DPR Sentil Menteri Rini, Lain Dulu Lain Sekarang
Menteri BUMN, Rini Soemarno (kiri) dan Menteri Perindustrian Saleh Husin (kanan) saat memberi penjelasan di hadapan para anggota Komisi VI DPR RI, di Gedung Nusantara I, Jakarta, Senin (6/4).

JAKARTA, SATUHARAPAN.COM – Menteri Badan Usaha Milik Negara (BUMN) di bawah komando Rini Mariani Soemarno mendapat kritik seputar kebijakan yang dia keluarkan terkait diizinkannya impor gula rafinasi.

“Saat Bu Rini jadi Mendag (Menteri Perdagangan). Ada surat Bu Rini tahun 2004. Gula rafinasi dipertimbangan masuk daftar negatif investasi. Tapi sekarang lewat (diizinkan),” kata Anggota Komisi VI DPR RI, Lili Asdjudiredja  saat rapat kerja Komisi VI DPR RI dengan sejumlah menteri ekonomi yang berlangsung di Gedung Nusantara I, Kompleks Parlemen, Senayan, Jakarta, Senin (6/4).

Rini pernah menjabat Menteri Perindustrian dan Perdagangan di era pemerintahan Megawati Soekarnoputri.

Simpang siur tentang gula rafinasi masih menjadi tanda tanya, karena satu bulan lalu Kepala Badan Koordinasi Penanaman Modal (BKPM) Franky Sibarani  menggelar rapat tertutup dengan Menteri Perindustrian Saleh Husin, pembahasan tentang  kebijakan  industri gula r‎afinasi.

Franky, kala itu menyebut bahwa gula rafinasi termasuk dalam  Daftar Negatif Investasi (DNI) artinya pemerintah tidak memberikan izin ada industri baru di sektor ini. Tetapi pada kenyataannya, pemerintah daerah masih memberikan izin prinsip untuk investasi ini. Sayang, Franky tak menyebut‎ daerah mana yang mengeluarkan izin tersebut.
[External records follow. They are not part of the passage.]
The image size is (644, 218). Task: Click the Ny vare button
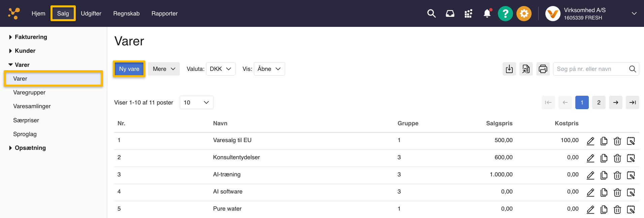129,69
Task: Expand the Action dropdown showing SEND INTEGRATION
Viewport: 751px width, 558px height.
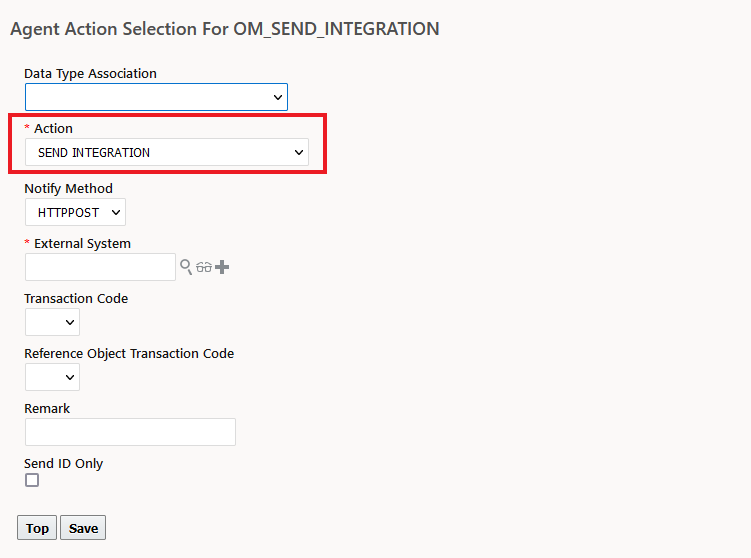Action: (x=167, y=152)
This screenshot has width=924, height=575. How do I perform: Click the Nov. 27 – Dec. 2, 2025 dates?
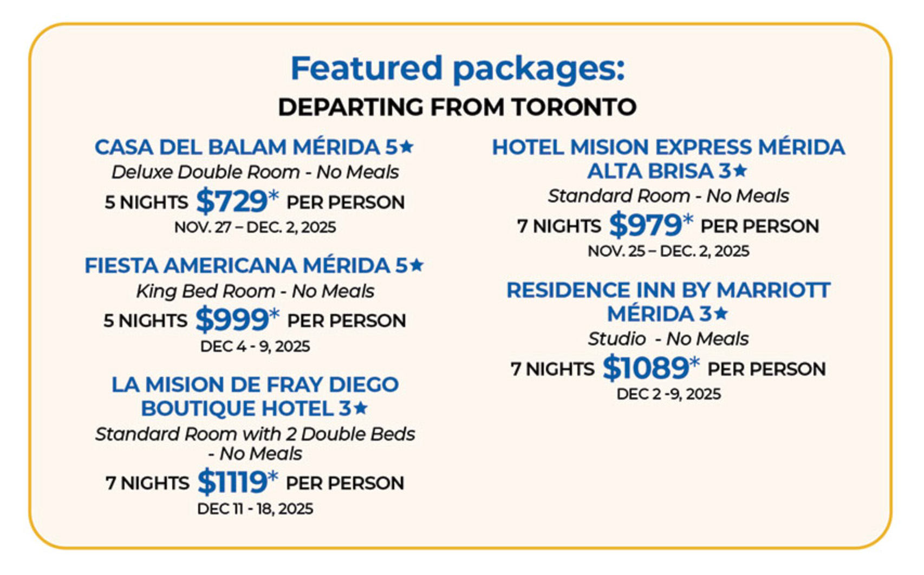[x=255, y=227]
Lili menambahkan bahwa  saat era Rini Soemarno menjabat menteri  adalah saat kali pertama impor gula mentah pernah diusulkan untuk dilarang

Lili menyebut kebijakan izin impor gula mentah saat ini justru menghambat program revitalisasi pabrik gula BUMN. Harga gula rafinasi yang lebih murah membuat pabrik gula dalam negeri kalah bersaing. “Sekarang impor 945.000 ton dikucurkan untuk gula mentah,” kata Lili.

Gula rafinasi yang diperuntukan ke industri, telah terbukti merembes ke pasar konsumen sehingga berdampak terhadap jatuhnya harga gula kristal berbasis tebu yang dihasilkan petani melalui pabrik-pabrik gula BUMN.
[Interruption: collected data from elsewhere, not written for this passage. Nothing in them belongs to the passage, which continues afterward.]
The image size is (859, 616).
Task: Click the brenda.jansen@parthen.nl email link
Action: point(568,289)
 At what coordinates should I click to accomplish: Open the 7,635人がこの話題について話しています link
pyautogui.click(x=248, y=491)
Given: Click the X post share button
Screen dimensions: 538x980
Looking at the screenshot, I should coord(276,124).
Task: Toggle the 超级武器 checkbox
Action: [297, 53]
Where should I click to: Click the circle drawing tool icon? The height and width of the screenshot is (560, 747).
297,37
“Gula manis tapi pahit untuk petani,” Lili mengakhiri kritiknya.

Dalam kesempatan yang sama, Abdul Wahid, anggota Komisi VI lainnya menyebut BKPM harus bertanggung jawab atas carut-marutnya gula rafinasi tersebut.

Wahid menyebut jumlah investor di sektor gula rafinasi terus bertambah padahal secara regulasi pabrik gula rafinasi wajib membuka lahan pertanian tebu sebagai syarat izin impor raw sugar. Faktanya ialah penerima izin impor tidak membuka lahan tebu namun izin usaha impor dan pabrik gula rafinasi terus dikeluarkan. 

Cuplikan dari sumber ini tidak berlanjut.